The Federal Trade Commission (FTC ) is the most active and aggressive federal government agency to investigate and enforce data privacy and security laws against businesses. Section 5 of the FTC Act empowers the agency to bring enforcement actions against businesses for unfair or deceptive trade practices. Thanks to Section 5, the FTC has already brought over 50 data privacy and security actions against businesses that have resulted in settlements and consent decrees.
So, it was with some surprise that, when the FTC filed suit against the Wyndham hotel franchisor following a data security breach initiated by hackers from Russia, Wyndham was not anxious to settle the case. Instead, Wyndham challenged the FTC’s basic authority to assert an unfairness claim against a business based upon data security practices and brought a motion to dismiss the claim. A ruling in favor of Wyndham would have sent shockwaves through the privacy world and stymied FTC actions going forward. This, however, was not to be.
On April 7, Judge Esther Salas denied Wyndham’s motion to dismiss and affirmed the FTC’s authority to initiate and enforce such actions relating to data privacy and security. The case will now proceed to determine Wyndham’s potential liability, unless Wyndham folds and settles.
TOP TEN LESSONS LEARNED FROM THIS FIRST ROUND IN WYNDHAM:
2. Perform a data privacy and security compliance audit. Perform an audit as necessary to determine what policies, procedures, and practices are in place at your business relative to the collection, use, and sharing of personal information. What federal, state, and international laws apply? Are your policies and procedures appropriate and do they follow best practices? Consider both administrative and technical safeguards.
3. Include privacy concerns in all vendor agreements. Data privacy and security issues should be covered in all vendor agreements and not just those that are related to computer software and related technology. The recent Target data breach was the result of an HVAC vendor’s lax protection of its password credentials, which ultimately allowed the unauthorized access to the Target point of sale system.
4. Make sure you have a data breach response plan in place. Do not wait until you have a data breach to have an action plan in place. Appoint a person or team responsible for handling any data breach and have in place a process for dealing with breaches. Legal counsel, upper management, IT, public relations, and employees must all be included in the plan and process.
5. Provide ongoing and appropriate training. Data privacy and security can be easily compromised by lax employees who are not sufficiently trained in the data privacy and security policies and procedures of a business. Through inappropriate activities employees may inadvertently allow for unauthorized access. Training of both employees and management is essential to assure compliance with data privacy and security policies and laws and to mitigate risks of a data breach.
6. Consider available insurance.
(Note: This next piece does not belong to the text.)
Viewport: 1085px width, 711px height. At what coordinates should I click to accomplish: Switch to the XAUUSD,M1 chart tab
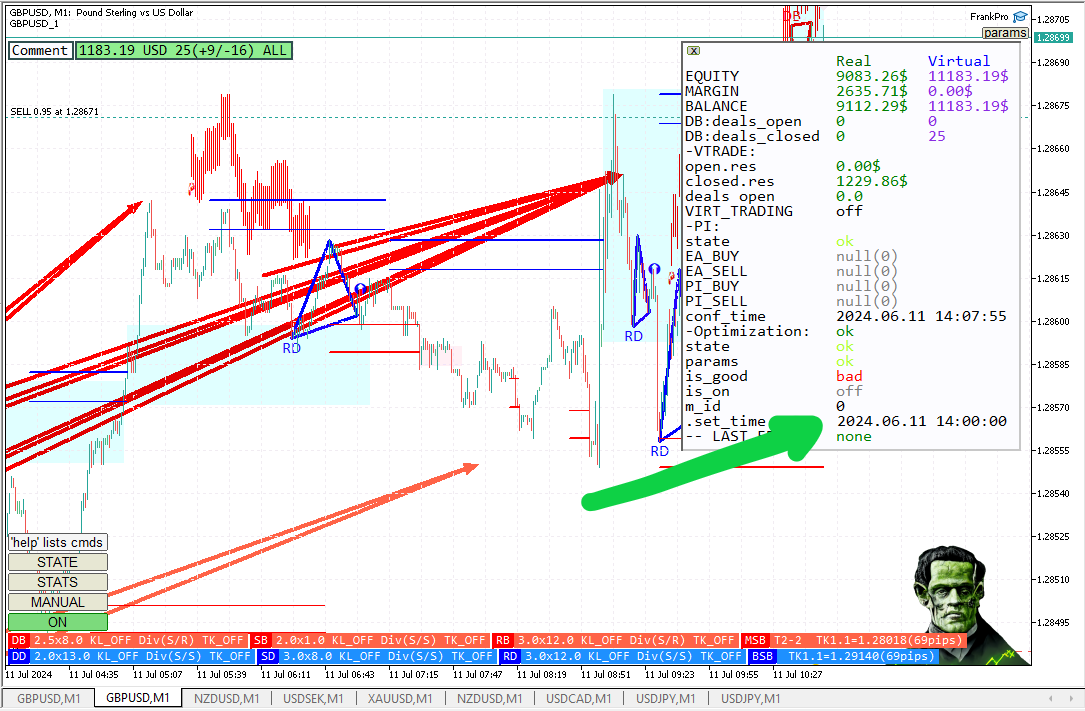click(x=399, y=698)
New forms of cyber insurance are available to mitigate risk of a data breach but should be scrutinized for value and coverage.
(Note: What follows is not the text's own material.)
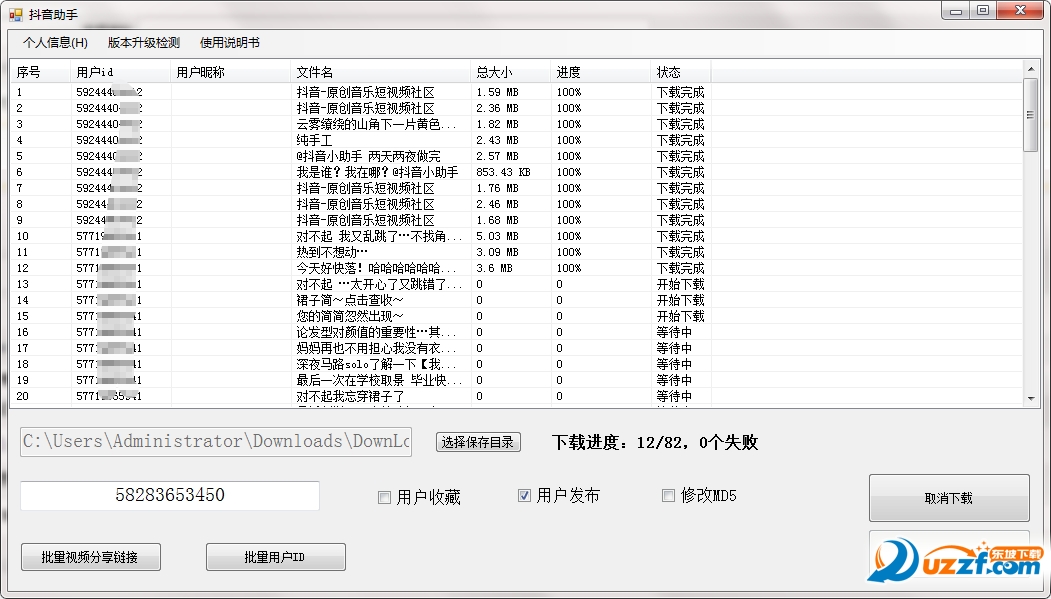This screenshot has height=599, width=1051.
Task: Enable the 修改MD5 checkbox
Action: [x=669, y=496]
7. Learn from past FTC consent decrees and settlements. While consent decrees and settlements are supposed to be limited to the specific facts and circumstances, there are clearly best practices that can be discerned from these actions, and they also highlight activities that should be avoided. In the absence of any specific FTC rules or regulations that set forth reasonable data security practices, a business is almost forced to consider the inadequate data security practices cited in its enforcement actions. For more on this, see this recent article by Daniel J. Solove and Woodrow Hartzog.
8. Franchisor Liability. Of particular interest to the franchise community was the court’s finding that Wyndham, as a franchisor, was potentially liable. The court rejected Wyndham’s contention that “as a matter of law, it [Wyndham] is necessarily a separate entity from Wyndham-branded hotels,” such that each maintain their own computer networks and engage in separate data collection practices. Franchisors should review their relationship with franchisees relative to network access, connectivity, and control of information.
9. Judge Salas’ April 7 decision is not the final round. This decision was reached by a single federal district court judge and it only denied a motion to dismiss the FTC’S complaint. The FTC’S authority could still be challenged in other district courts or appealed. More importantly, as the district court itself noted, “a liability determination is for another day.” For this reason, “this decision does not give the FTC a blank check to sustain a lawsuit against every business that has been hacked. Instead, the Court denies a motion to dismiss given the allegations in this complaint—which must be taken as true at this stage—in view of binding and persuasive precedent.”
10. Stay tuned for possible federal legislation. In light of the NSA/Snowden affair and the Target data breach, we may finally see some action in terms of federal data privacy and security law. There has been a flurry of activity in Congress, and several legislative proposals are being considered relative to data privacy and security. Five bills have been introduced that would set nationwide standards for data security and breach notification. These bills would pre-empt the patchwork of state laws that currently exist. One of these laws may even become law before the Wyndham case is finally resolved.